───── Records for processing

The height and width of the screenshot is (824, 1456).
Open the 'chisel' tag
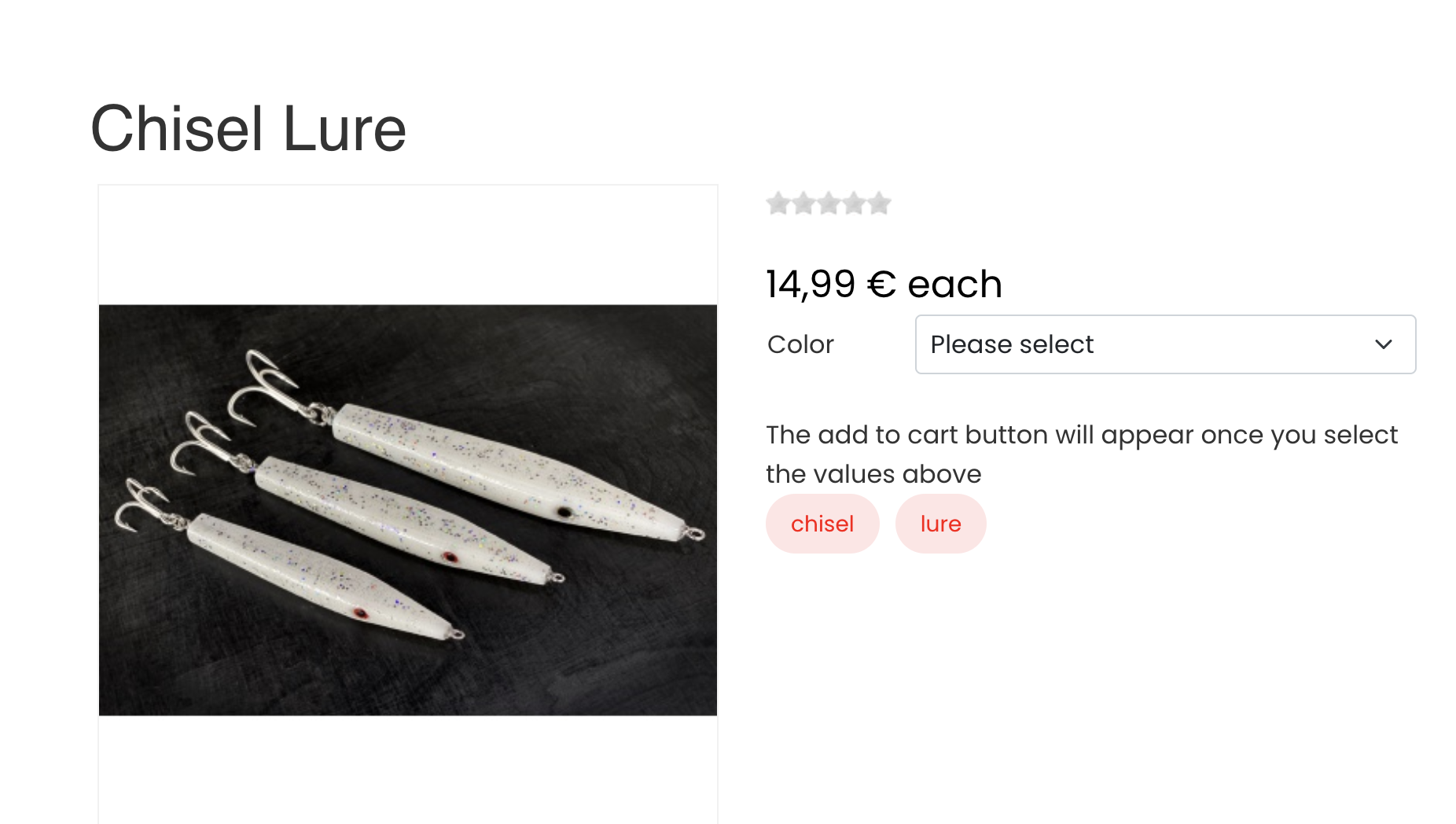point(822,524)
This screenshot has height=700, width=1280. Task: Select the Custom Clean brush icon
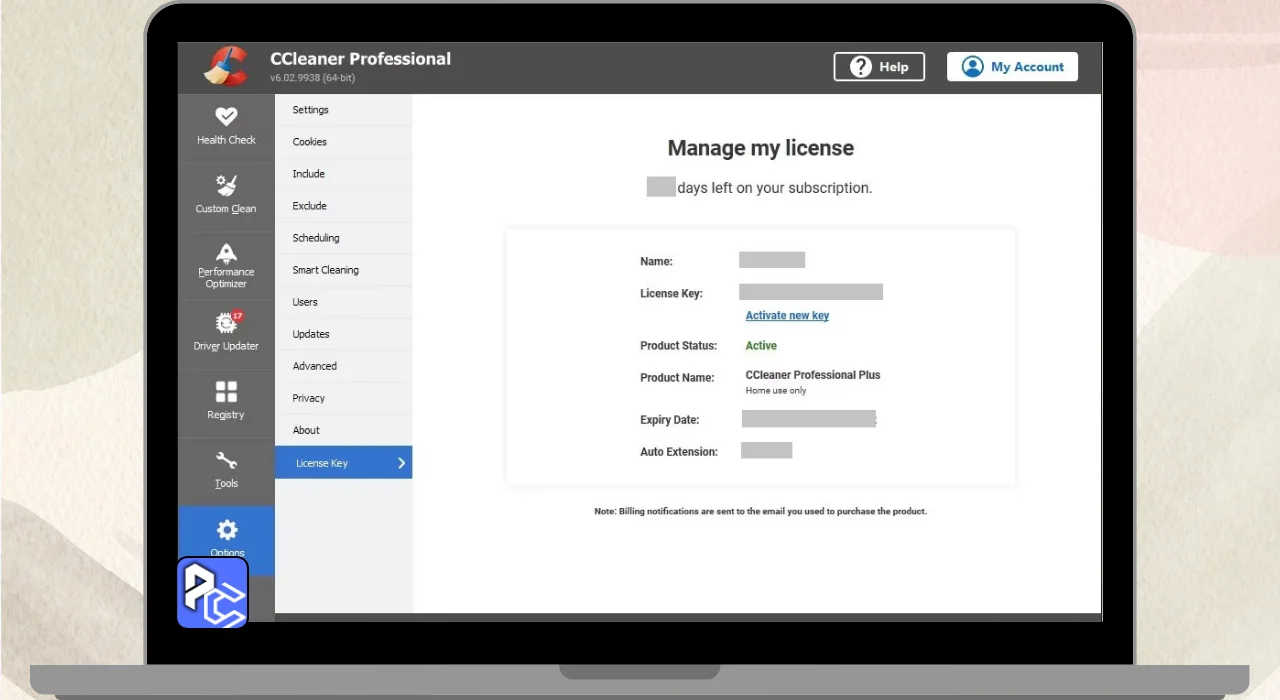click(x=226, y=186)
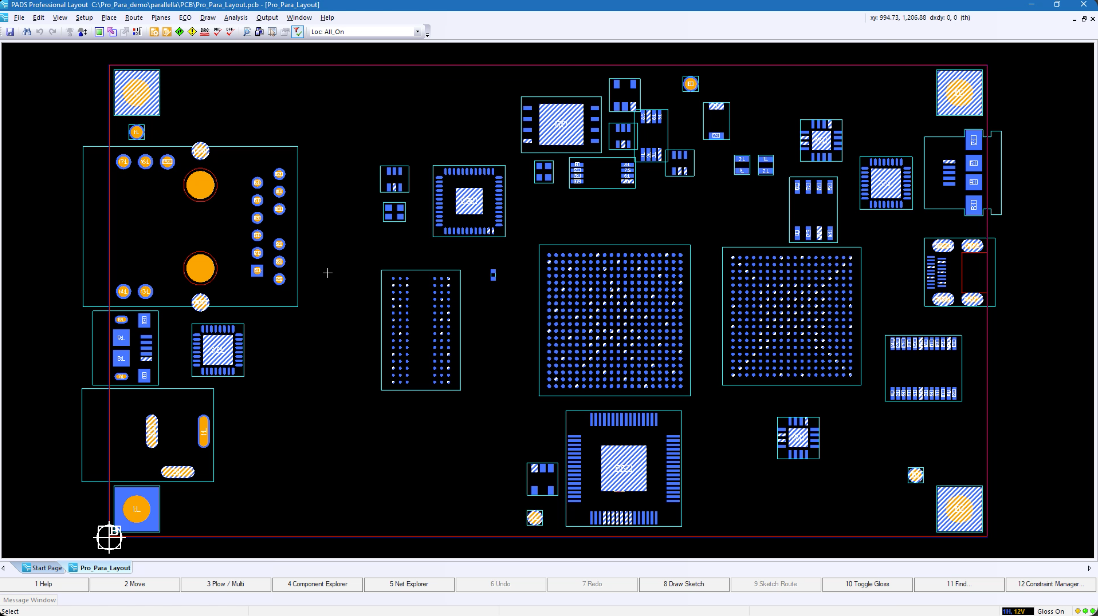This screenshot has height=616, width=1098.
Task: Toggle Gloss using the 10 Toggle Gloss button
Action: pos(868,583)
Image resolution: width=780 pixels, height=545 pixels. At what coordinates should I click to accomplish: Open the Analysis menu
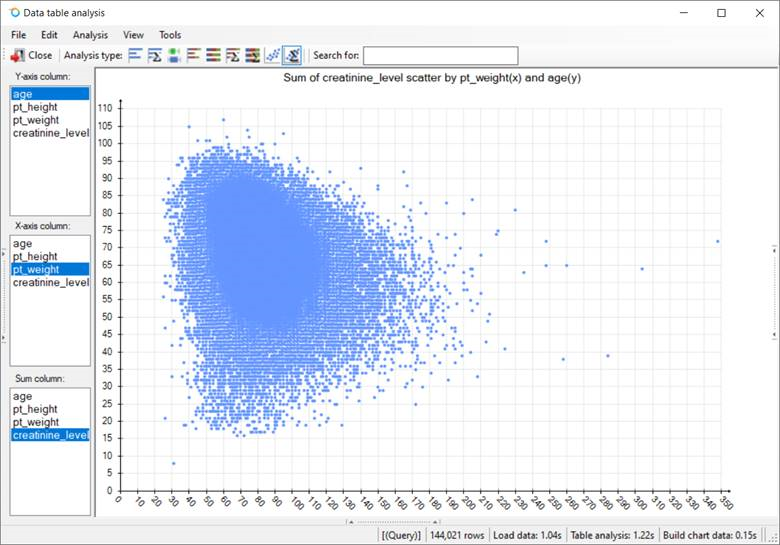tap(90, 35)

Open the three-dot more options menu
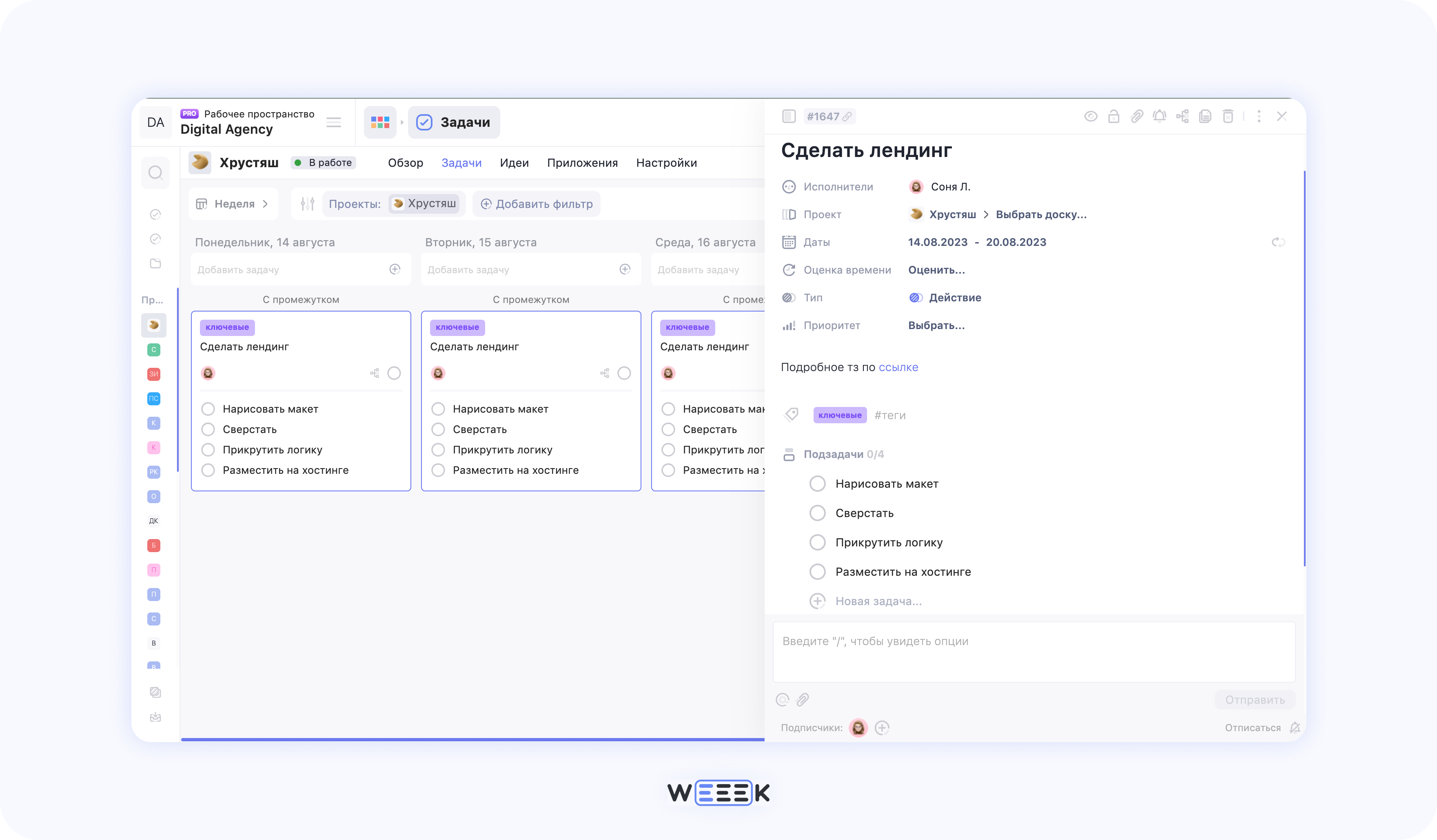[1259, 116]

──────────

Objective
Rewrite the whole listing as a numbered list, one line per entry, with blank lines and pictures left out.

Finished task
1. The height and width of the screenshot is (824, 1456).
2. Open the 'chisel' tag
3. point(822,524)
4. This screenshot has height=700, width=1280. Task: Select the Custom Clean brush icon
5. click(x=226, y=186)
6. This screenshot has height=616, width=1098.
7. Task: Toggle Gloss using the 10 Toggle Gloss button
8. Action: pos(868,583)
9. Image resolution: width=780 pixels, height=545 pixels. At what coordinates should I click to accomplish: Open the Analysis menu
10. tap(90, 35)
11. Open the three-dot more options menu
12. [1259, 116]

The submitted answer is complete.